> [What is being asked]:
Can you put the lines below into a JSON list of strings, with one string for each line and the blank lines left out?

[Records supplied start]

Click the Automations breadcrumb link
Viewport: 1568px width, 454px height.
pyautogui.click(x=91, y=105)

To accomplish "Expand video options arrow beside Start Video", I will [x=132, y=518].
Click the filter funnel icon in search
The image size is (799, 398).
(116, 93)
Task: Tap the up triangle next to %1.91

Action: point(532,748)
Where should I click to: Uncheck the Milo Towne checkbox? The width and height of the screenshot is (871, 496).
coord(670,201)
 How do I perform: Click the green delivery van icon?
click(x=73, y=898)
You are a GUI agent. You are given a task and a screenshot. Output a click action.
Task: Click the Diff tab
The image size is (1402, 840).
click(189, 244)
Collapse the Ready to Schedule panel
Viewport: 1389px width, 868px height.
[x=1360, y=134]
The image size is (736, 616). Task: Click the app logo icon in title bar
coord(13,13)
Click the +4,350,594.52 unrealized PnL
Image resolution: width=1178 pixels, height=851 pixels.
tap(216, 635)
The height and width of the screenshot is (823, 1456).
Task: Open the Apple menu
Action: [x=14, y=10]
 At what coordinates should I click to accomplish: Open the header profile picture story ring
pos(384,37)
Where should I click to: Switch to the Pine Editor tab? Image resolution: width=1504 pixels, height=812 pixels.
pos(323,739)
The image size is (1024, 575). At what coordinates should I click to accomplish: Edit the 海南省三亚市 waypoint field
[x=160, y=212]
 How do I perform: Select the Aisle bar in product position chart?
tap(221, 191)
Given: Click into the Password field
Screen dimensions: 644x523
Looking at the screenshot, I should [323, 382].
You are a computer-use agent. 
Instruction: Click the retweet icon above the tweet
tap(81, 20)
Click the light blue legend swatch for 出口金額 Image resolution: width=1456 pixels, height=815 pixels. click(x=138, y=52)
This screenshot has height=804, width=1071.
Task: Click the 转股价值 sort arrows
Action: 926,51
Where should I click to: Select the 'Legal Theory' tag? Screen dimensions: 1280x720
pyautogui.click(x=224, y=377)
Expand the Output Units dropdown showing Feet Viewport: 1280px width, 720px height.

[Records supplied end]

> [Final result]:
[
  "Click the Automations breadcrumb link",
  "Viewport: 1568px width, 454px height.",
  "pyautogui.click(x=91, y=105)",
  "To accomplish \"Expand video options arrow beside Start Video\", I will [x=132, y=518].",
  "Click the filter funnel icon in search",
  "The image size is (799, 398).",
  "(116, 93)",
  "Task: Tap the up triangle next to %1.91",
  "Action: point(532,748)",
  "Where should I click to: Uncheck the Milo Towne checkbox? The width and height of the screenshot is (871, 496).",
  "coord(670,201)",
  " How do I perform: Click the green delivery van icon?",
  "click(x=73, y=898)",
  "You are a GUI agent. You are given a task and a screenshot. Output a click action.",
  "Task: Click the Diff tab",
  "The image size is (1402, 840).",
  "click(189, 244)",
  "Collapse the Ready to Schedule panel",
  "Viewport: 1389px width, 868px height.",
  "[x=1360, y=134]",
  "The image size is (736, 616). Task: Click the app logo icon in title bar",
  "coord(13,13)",
  "Click the +4,350,594.52 unrealized PnL",
  "Image resolution: width=1178 pixels, height=851 pixels.",
  "tap(216, 635)",
  "The height and width of the screenshot is (823, 1456).",
  "Task: Open the Apple menu",
  "Action: [x=14, y=10]",
  " At what coordinates should I click to accomplish: Open the header profile picture story ring",
  "pos(384,37)",
  "Where should I click to: Switch to the Pine Editor tab? Image resolution: width=1504 pixels, height=812 pixels.",
  "pos(323,739)",
  "The image size is (1024, 575). At what coordinates should I click to accomplish: Edit the 海南省三亚市 waypoint field",
  "[x=160, y=212]",
  " How do I perform: Select the Aisle bar in product position chart?",
  "tap(221, 191)",
  "Given: Click into the Password field",
  "Screen dimensions: 644x523",
  "Looking at the screenshot, I should [323, 382].",
  "You are a computer-use agent. ",
  "Instruction: Click the retweet icon above the tweet",
  "tap(81, 20)",
  "Click the light blue legend swatch for 出口金額 Image resolution: width=1456 pixels, height=815 pixels. click(x=138, y=52)",
  "This screenshot has height=804, width=1071.",
  "Task: Click the 转股价值 sort arrows",
  "Action: 926,51",
  "Where should I click to: Select the 'Legal Theory' tag? Screen dimensions: 1280x720",
  "pyautogui.click(x=224, y=377)",
  "Expand the Output Units dropdown showing Feet Viewport: 1280px width, 720px height."
]